Esto es de suma importancia porque las mujeres suelen mostrar menos confianza en ellas mismas a la hora de presentarse para una promoción. Los estudios demuestran que los hombres suelen tener una mayor autoestima, especialmente en Occidente. Los patrocinadores y los cargos directivos deben ser conscientes de ello y asumir la responsabilidad de poner a las mujeres en primera línea.

 

Involucrar a los hombres 

Otro factor diferenciador radica en reconocer que los esfuerzos para mejorar la diversidad no solo son en beneficio de la mujer.

A menudo, el lenguaje de los programas de diversidad llevan el mensaje de fondo de «ayudar a las mujeres», ignorando que los programas más eficaces buscan acabar con los impedimentos arbitrarios al progreso, que a menudo afectan más a las mujeres que a los hombres.

Los hombres deben contar con las mismas opciones de flexibilidad laboral; deben contar con la misma flexibilidad en cuanto a las responsabilidad del cuidado de los hijos; deben ser juzgados por la calidad de su trabajo y por su contribución al negocio y no por el número de horas que pasen en la oficina.

Es importante que los hombre que ocupan cargos directivos dentro de la empresa se comprometan con estos principios y prácticas de trabajo y prediquen con ellos.

En algunas empresas, vemos cómo los hombres dirigen un grupo de trabajo para mejorar las prácticas de apoyo a la familia. Si se nombrara a una mujer para este puesto, estaríamos reforzando el estereotipo de que las mujeres son las que deben ocuparse de los hijos.

En otras empresas, vemos a directivos tratar la cuestión de trabajar desde casa lo máximo posible y la promueven entre los empleados para eliminar el estigma del trabajo flexible.

Las prácticas de trabajo modernas como el trabajo remoto y flexible deben verse como principios de la empresa, más que como beneficios especiales para las mujeres.

 

Generando confianza e infraestructura

La tecnología ofrece una oportunidad sin precedentes para crear patrones más flexibles y que se acomoden mejor al trabajo. Sin embargo, de nada sirve si no se acompaña de un cambio cultural.

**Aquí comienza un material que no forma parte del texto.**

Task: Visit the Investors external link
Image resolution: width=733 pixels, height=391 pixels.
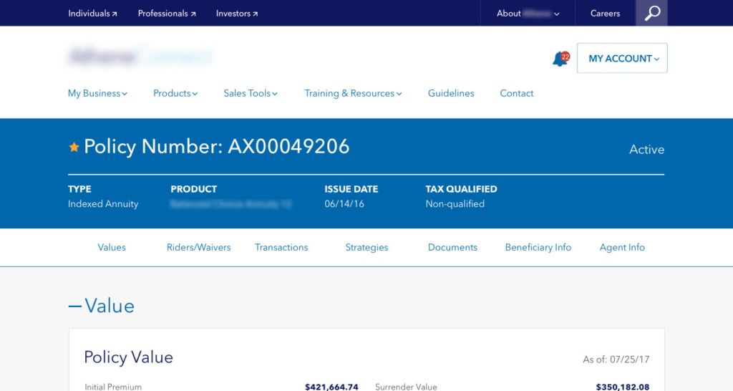Action: click(237, 13)
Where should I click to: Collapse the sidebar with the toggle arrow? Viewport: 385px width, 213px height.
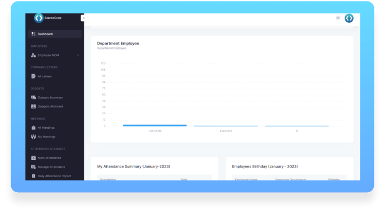[x=83, y=18]
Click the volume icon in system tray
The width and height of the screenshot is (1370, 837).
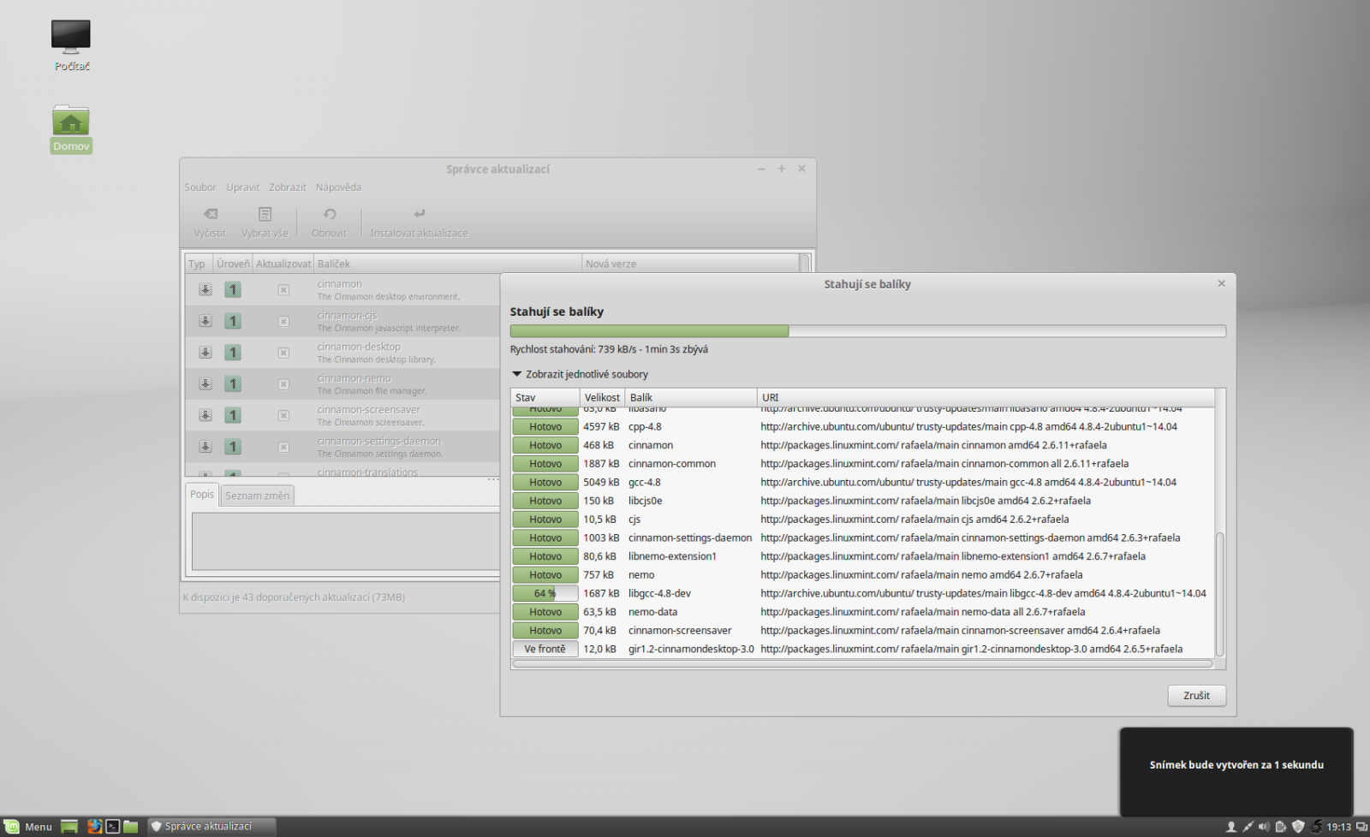click(1265, 827)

El lenguaje tradicional utilizado en las descripciones de puestos de trabajo es un clásico ejemplo. Algunas ofertas proponen: «competitividad y gran liderazgo», atributos que a priori no tienen por qué resultar atractivos a las mujeres o a hombres capacitados para el puesto. Por lo tanto, las empresas deben centrarse en competencias más variadas como el deseo de colaborar, innovar y marcar la diferencia.

Se trata de un ámbito en el que deben involucrarse los departamentos de RR. HH. El trabajo deberá responder a medidas de rendimiento objetivas que no se basen en mediciones obsoletas. Los procesos de evaluación que normalmente favorecen a los hombres, tendrán que reinventarse y reestructurarse. Los estereotipos que afectan de manera desproporcionada a las mujeres deberán identificarse y tratarse.

De la misma forma, el lenguaje de los términos y condiciones laborales deberá readaptarse. No hay mejor ejemplo de ello que cuando los contratos de empleo estipulan las horas que un empleado debe pasar en la oficina, sin hacer referencia a cómo afecta esto a la capacidad de dicha persona a hacer su trabajo.

La tecnología no sirve de gran cosa sin esta serie de medidas destinadas a generar confianza.

 

Consolarse con el hecho que nadie lo hace del todo bien

Una advertencia final: no hay forma más rápida de minar la confianza que permitiendo la complacencia. Las organizaciones que celebran demasiado sus éxitos y esconden sus estadísticas negativas a menudo se enfrentan a mayores riesgos en su reputación a lo largo del camino. Aunque hay que reconocer el progreso, un exceso de confianza puede dar la sensación engañosa de que ya no hay ningún problema. Pocas organizaciones pueden decir que no les queda nada por lograr, la mayoría diría que todavía les quedan muchos éxitos por cosechar.